The Livable Historic Home
January 25, 2016
If you’re lucky enough to be the caretaker of one of Charleston’s historic homes, you know that modern living can be challenging in historic layouts. Some homes in Charleston date back to the 17th century, and, charming as they are, come with plenty of quirks and a confounding lack of storage and space. Margaret’s home in Mount Pleasant’s Old Village, built in 1905, is a perfect example.
Lack of Closets
Our forbearers didn’t have extensive wardrobes; therefore you’ll find few closets in historic homes. If the size of the master bedroom allows, you can build a reach-in closet that will only take a couple of feet away from the depth of the room. However, because most bedrooms in historic homes are already small, residents may have to be creative. Pretty scarves, bags and shoes can remain on rotating display in storage-challenged bedrooms, and armories are an excellent choice for hanging storage. Hang only the pieces that can’t be folded, such as dresses, suits and jackets, then fold everything else in dressers and nightstand drawers. If you have limited clothes storage, it’s worth learning organization expert Marie Kondo’s technique of storing folded clothes vertically, outlined in her book The Life Changing Magic of Tidying Up.
Small Kitchens and Bathrooms
If your bathroom or kitchen was added as an afterthought, it’s probably tiny! Polite society would never have had company in the kitchen, though today it’s often the favorite hangout for both family and party guests. Margaret’s historic home had the same problem, which was solved by remodeling the existing space and adding on additional space for a connected family room. Margaret didn’t concern herself with making the new kitchen look like it belonged to the old house, instead she purposefully used different flooring and modern materials to give the kitchen and family room it’s own personality. She did the same in the master bathroom, enlarging it by stealing space from an adjacent smaller room and making it luxurious with modern finishes.
Visit a Charleston home in the 1800s and you would have been received for dinner in one room, had dinner in another, then withdrawn to another formal room for conversation or games.
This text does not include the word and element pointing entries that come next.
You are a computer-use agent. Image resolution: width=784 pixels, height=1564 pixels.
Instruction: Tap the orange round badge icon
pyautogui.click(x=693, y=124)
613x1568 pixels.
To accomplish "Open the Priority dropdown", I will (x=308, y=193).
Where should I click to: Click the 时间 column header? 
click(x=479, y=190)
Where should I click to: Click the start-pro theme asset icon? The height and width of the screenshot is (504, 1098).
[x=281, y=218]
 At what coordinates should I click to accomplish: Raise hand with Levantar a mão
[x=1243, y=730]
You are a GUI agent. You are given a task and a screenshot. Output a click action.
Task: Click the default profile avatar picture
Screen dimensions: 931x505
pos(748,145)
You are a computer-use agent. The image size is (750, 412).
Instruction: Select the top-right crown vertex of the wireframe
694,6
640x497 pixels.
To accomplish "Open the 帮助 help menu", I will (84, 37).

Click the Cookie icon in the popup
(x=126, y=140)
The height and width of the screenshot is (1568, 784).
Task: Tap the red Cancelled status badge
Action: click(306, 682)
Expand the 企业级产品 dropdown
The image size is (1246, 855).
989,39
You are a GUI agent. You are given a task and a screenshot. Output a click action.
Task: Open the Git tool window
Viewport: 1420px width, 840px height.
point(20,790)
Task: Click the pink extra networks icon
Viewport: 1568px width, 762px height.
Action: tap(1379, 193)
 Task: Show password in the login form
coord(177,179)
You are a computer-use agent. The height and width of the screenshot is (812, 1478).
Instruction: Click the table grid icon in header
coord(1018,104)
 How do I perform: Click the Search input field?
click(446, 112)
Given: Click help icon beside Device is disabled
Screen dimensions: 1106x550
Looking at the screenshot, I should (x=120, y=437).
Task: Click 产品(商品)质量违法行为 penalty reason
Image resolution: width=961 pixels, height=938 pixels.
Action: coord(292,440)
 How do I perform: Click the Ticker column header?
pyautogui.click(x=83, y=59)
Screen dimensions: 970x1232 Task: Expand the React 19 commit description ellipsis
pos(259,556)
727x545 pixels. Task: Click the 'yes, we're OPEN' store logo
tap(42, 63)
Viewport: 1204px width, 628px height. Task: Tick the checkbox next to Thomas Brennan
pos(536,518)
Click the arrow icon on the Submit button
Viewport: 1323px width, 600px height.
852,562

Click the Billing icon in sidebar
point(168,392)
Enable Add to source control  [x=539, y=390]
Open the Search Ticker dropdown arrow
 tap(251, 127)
When you were ready to leave, your cloak and hat would have been retrieved from yet another tiny, purpose-built room. From a modern perspective, the layouts of historic homes can be mystifying! Margaret chose to work with the unique spaces in her home with only small modifications for functionality. For example, the parlor became the master bedroom because it has the best views of the Charleston Harbor. In other words, if you don’t need a parlor but you do need a guest room or home office, don’t be afraid to repurpose the room.
Embrace the Quirks
Charleston homes have magnificent quirks – stairways that lead to nowhere, non-working fireplaces that can’t be fixed or removed, and mysterious rooms that range from minuscule to massive. The trick, Margaret says, is to embrace your home’s quirks.
“It’s important to add functionality to your historic home, but it’s also important to do it in a way that doesn’t overpower or detract from its history. Your home has housed many generations and hopefully will house many more. You want to leave your mark without changing the inherent personality of the home,” Margaret says.